The new guidelines reverse previous advice, and not surprisingly, they've generated plenty of controversy among doctors and women. On Monday, the American Cancer Society responded with a statement from its chief medical officer, Dr. Otis Brawley, saying that he recommends mammograms "unequivocally" to "any woman 40 and over, be she a patient, a stranger, or a family member."

The U.S. Preventative Services Task Force's report said the harms of beginning mammograms age 40 outweigh the benefits. Specifically: "The harms resulting from screening for breast cancer include psychological harms, unnecessary imaging tests and biopsies in women without cancer, and inconvenience due to false-positive screening results."

Here's how the New York Times worded it: "While many women do not think a screening test can be harmful, medical experts say the risks are real. A test can trigger unnecessary further tests, like biopsies, that can create extreme anxiety. And mammograms can find cancers that grow so slowly that they never would be noticed in a woman's lifetime, resulting in unnecessary treatment." Sphere's Andrea Stone describes that experience here.

I've noticed one puzzling word that keeps popping up on both sides of the argument: anxiety.

Those who advocate that women get their first screening at 50 complain about the anxiety caused by the tests themselves and by the higher number of false positives women are hit with before the age of 50. Those who advocate first screenings at 40 counter that, with later test guidelines, women will be stuck for years with the horrible anxiety of not knowing if they might have cancer.

Excuse me for a moment while I go sit in the corner and rock.

Before we pat women on their heads and direct them to the nearest fainting couch, here's something we might try: honesty. Keep the screening guidelines at 40, but be honest with women from the get-go about the flaws and inexactitudes in the test and that it's less likely to be accurate before the age of 50. And be honest about the fact that, if the mammogram is positive, she very well may end up being one of the women who unnecessarily go through cancer treatments on the strength of faulty tests, and that, if it's negative, she quite possibly still could have breast cancer.

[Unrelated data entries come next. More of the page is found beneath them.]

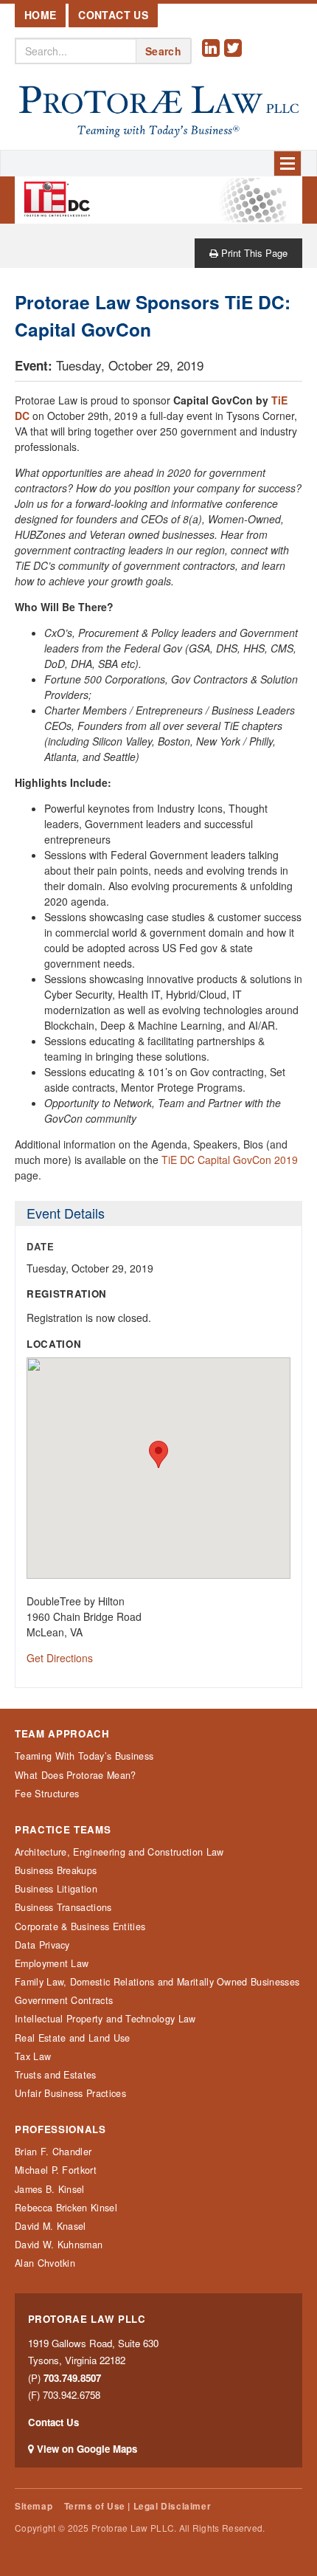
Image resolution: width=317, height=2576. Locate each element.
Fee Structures (47, 1793)
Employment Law (51, 1963)
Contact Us (113, 14)
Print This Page (253, 253)
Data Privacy (42, 1945)
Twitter (235, 59)
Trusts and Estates (56, 2074)
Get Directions (60, 1657)
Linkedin (213, 59)
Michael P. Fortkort (56, 2170)
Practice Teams (63, 1830)
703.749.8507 (72, 2378)
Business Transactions (63, 1907)
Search (163, 51)
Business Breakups (56, 1870)
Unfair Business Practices (70, 2093)
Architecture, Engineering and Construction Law (119, 1852)
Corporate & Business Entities (80, 1926)
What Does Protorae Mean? (75, 1775)
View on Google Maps (87, 2449)
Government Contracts (64, 2000)
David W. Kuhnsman (58, 2244)
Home (40, 14)
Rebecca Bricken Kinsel (66, 2207)
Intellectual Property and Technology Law (105, 2018)
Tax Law (33, 2056)
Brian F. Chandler (53, 2151)
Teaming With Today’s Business (84, 1756)
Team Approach (62, 1734)
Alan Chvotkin (45, 2263)
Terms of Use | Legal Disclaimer (137, 2506)
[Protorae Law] (158, 112)
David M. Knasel (50, 2226)
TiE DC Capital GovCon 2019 (229, 1159)
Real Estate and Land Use (72, 2038)
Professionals (60, 2129)
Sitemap (33, 2506)
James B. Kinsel (50, 2189)
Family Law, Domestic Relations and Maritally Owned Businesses (157, 1981)
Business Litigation (56, 1888)
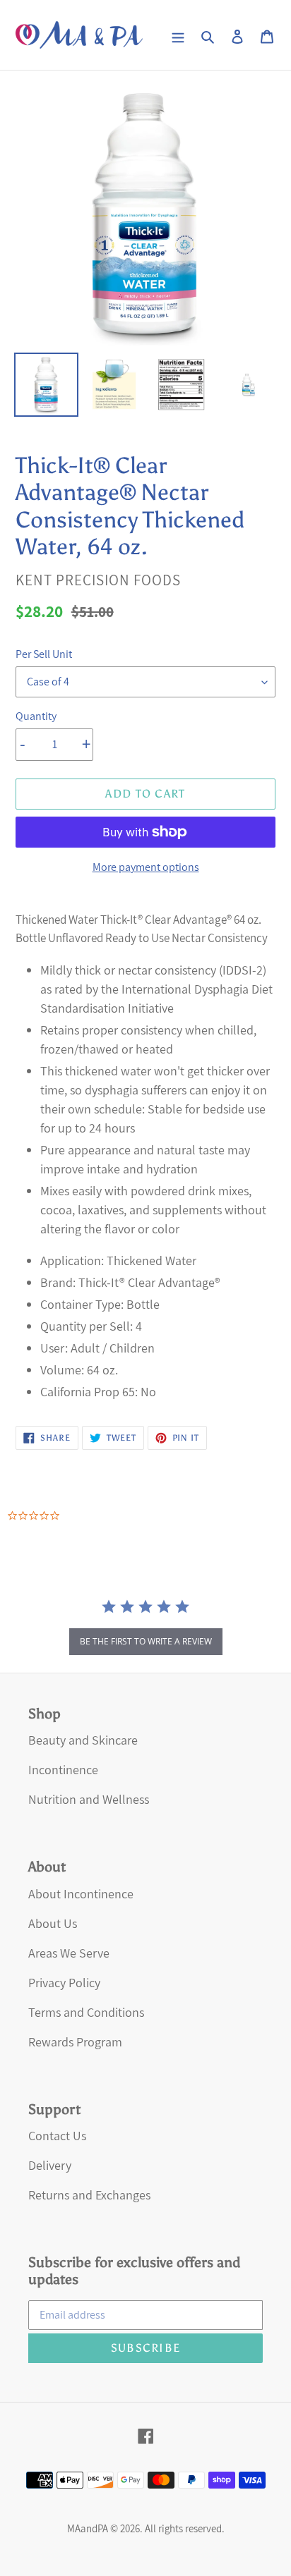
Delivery (49, 2165)
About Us (52, 1923)
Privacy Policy (64, 1982)
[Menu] (178, 34)
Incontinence (63, 1770)
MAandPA (87, 2528)
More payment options (146, 867)
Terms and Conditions (86, 2012)
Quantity (36, 716)
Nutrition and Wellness (88, 1799)
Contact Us (57, 2136)
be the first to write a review (146, 1641)
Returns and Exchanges (89, 2195)
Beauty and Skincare (83, 1740)
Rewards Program (75, 2042)
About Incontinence (80, 1894)
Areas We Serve (68, 1953)
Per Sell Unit (44, 654)
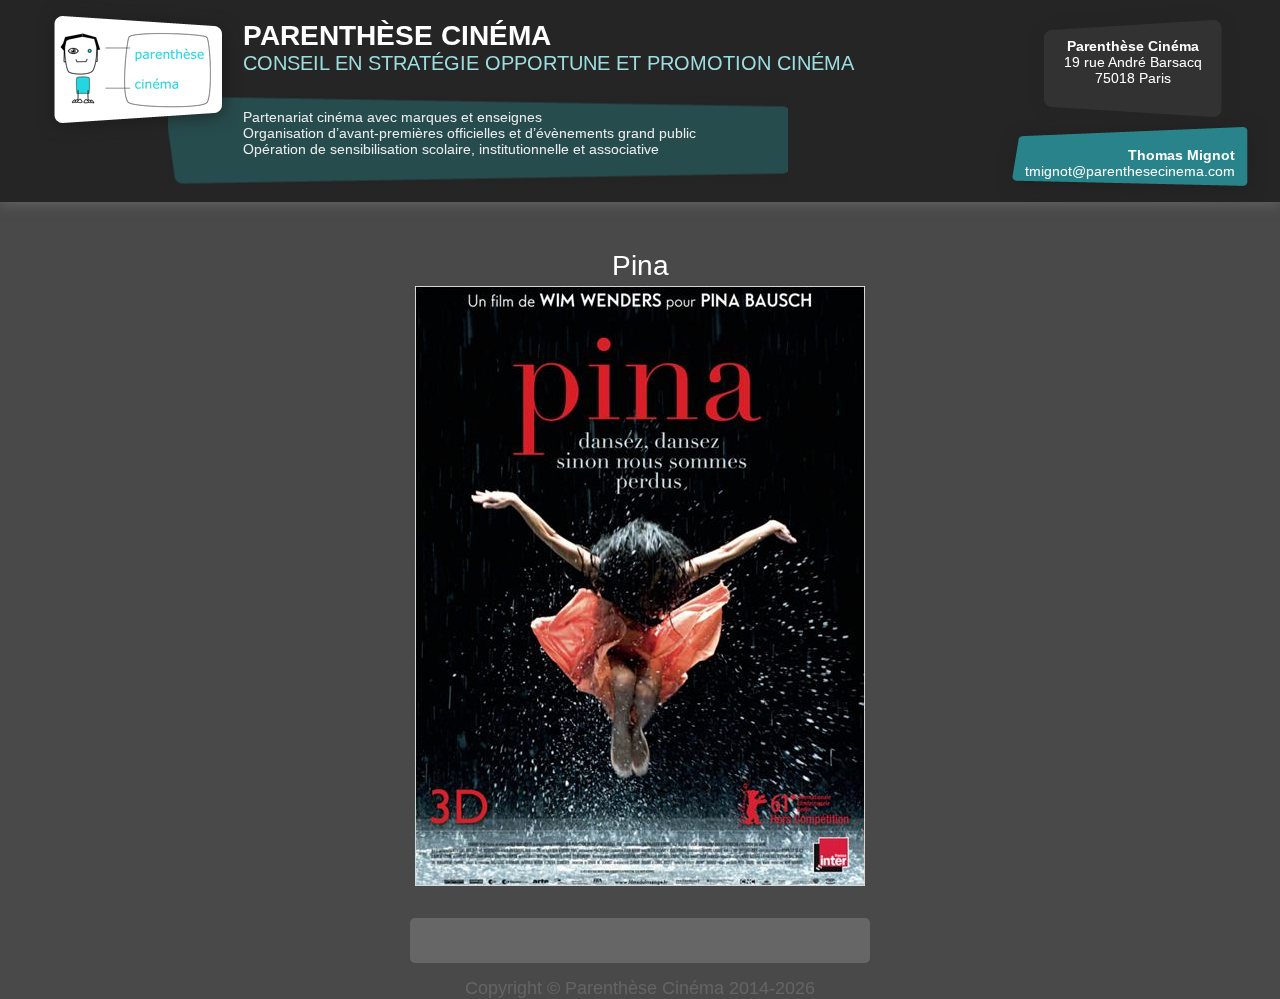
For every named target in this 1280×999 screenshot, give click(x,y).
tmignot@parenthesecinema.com (1130, 171)
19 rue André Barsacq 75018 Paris (1133, 62)
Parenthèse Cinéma (397, 35)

Is this comforting? Of course not. But, if I wanted comfort, I'd brew a cup of milky ginger and anise tea, to be sipped slowly on my porch while re-reading "Sense and Sensibility"; if I wanted reassurance, I'd call my mother; and, if I wanted to be condescended to, I'd take my laptop in to be fixed.

What I want from my doctor is a strong grounding in science and an honest presentation of the facts even -- maybe especially -- when the facts are murky.